Background Linezolid and vancomycin are the antibiotics most commonly used in the treatment of pneumonia caused by methicillin-resistant Staphylococcus aureus. Purpose To study the mortality of inpatients diagnosed with pneumonia and treated with vancomycin and linezolid. Materials and methods Retrospective and descriptive study of patients with pneumonia in 2011 treated with vancomycin and/or linezolid. Information was collected through the SAVAC and SELENE computer systems and medical record review. The parameters analysed were: length of stay, mortality during hospitalisation and at 30 days, age and sex. Results Thirty patients were included. Twenty of them were treated with vancomycin 1 g/12 h and ten with linezolid 600 mg/12 h. Four of them were first treated with vancomycin, and after failure they were switched to linezolid.

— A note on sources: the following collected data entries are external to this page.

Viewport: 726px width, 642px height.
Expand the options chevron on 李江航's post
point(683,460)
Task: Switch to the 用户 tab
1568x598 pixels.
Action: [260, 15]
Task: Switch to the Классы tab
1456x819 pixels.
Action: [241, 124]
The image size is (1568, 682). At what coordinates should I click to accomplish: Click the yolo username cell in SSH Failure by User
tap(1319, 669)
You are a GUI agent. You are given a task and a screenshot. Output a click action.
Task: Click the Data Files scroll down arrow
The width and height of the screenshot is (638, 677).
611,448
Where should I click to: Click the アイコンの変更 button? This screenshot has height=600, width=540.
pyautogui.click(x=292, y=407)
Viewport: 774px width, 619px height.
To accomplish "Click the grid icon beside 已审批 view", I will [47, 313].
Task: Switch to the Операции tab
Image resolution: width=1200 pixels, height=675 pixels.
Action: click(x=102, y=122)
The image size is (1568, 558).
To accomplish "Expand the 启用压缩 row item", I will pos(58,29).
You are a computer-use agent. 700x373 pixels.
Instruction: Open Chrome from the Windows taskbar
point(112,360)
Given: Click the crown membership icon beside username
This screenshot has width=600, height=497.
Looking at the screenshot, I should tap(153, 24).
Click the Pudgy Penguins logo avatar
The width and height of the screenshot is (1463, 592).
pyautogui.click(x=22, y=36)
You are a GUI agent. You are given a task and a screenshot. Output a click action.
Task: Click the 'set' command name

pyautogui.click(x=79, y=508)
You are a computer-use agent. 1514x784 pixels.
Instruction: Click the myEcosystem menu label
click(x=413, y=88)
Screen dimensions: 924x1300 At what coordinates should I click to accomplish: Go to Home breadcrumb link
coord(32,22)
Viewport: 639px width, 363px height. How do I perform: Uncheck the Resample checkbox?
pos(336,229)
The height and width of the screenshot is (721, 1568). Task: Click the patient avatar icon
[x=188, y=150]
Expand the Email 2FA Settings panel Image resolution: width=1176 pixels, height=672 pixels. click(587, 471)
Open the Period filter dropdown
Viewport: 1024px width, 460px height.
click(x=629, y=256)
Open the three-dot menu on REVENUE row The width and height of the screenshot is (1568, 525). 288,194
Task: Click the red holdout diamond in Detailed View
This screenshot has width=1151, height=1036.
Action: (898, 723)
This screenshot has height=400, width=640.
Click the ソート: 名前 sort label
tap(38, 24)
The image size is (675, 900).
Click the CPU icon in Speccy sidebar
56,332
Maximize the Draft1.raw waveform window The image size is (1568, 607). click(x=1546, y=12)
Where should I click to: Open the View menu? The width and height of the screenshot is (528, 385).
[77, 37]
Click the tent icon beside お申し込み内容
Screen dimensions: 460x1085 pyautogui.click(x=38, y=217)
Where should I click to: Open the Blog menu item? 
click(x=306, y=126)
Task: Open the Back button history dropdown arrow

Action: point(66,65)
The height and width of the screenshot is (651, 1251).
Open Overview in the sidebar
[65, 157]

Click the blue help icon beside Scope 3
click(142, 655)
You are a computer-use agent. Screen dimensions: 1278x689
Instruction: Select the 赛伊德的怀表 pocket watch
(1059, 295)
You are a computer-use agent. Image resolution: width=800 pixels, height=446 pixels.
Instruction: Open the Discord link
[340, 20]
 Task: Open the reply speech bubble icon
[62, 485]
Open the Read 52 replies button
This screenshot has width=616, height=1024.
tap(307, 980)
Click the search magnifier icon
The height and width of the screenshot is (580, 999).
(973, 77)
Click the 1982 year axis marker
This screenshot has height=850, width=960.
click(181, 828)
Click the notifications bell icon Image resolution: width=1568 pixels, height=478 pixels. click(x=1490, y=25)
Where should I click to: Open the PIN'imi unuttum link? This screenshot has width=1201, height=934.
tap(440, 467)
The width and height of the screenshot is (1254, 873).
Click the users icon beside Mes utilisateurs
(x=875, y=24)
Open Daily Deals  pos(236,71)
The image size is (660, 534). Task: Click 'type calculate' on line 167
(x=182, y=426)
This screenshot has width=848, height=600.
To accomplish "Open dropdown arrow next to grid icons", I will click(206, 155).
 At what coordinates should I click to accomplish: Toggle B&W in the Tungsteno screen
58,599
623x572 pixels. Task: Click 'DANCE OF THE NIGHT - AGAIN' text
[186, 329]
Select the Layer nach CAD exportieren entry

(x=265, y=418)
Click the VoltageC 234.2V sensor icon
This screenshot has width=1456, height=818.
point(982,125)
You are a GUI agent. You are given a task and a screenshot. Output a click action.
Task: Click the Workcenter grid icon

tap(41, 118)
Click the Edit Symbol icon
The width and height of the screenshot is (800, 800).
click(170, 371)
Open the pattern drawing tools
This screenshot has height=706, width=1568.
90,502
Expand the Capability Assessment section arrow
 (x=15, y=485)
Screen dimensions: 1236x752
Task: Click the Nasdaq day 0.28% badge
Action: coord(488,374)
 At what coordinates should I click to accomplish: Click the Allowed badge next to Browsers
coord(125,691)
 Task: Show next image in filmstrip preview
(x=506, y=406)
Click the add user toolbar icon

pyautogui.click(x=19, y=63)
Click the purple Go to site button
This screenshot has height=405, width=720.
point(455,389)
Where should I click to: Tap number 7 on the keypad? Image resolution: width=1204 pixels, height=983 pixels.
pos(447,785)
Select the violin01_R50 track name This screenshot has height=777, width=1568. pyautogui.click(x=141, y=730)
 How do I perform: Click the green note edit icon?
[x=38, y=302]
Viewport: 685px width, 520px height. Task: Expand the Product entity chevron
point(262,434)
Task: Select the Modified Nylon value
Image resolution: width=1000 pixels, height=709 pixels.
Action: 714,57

The vancomycin group consisted of 15 (75%) men and 5 (25%) women. Median age was 78 years. Median hospital stay was 25 days. Total mortality was 65%, since 3 (15%) of the 13 died within 30 days of leaving hospital. The linezolid group consisted of 8 (80%) men and two (20%) women. The median age was 78 years. The median hospital stay was 17 days. Total mortality was 80%, all deaths occurring while they were still in hospital. The fact that 4 patients were switched to linezolid treatment after treatment failure with vancomycin may possibly explain the high mortality rate in this group. Excluding these four patients in the two groups, mortality was 45% in the vancomycin group and 40% in the linezolid group, although the hospital stay was 7 days shorter for the linezolid group. Conclusions For this group of patients, the linezolid group presented a shorter hospital stay compared with the vancomycin group, but mortality appears to be similar between the two drugs. Considering the limitations of the study, further studies would be necessary to confirm or refute the results of this study. No conflict of interest.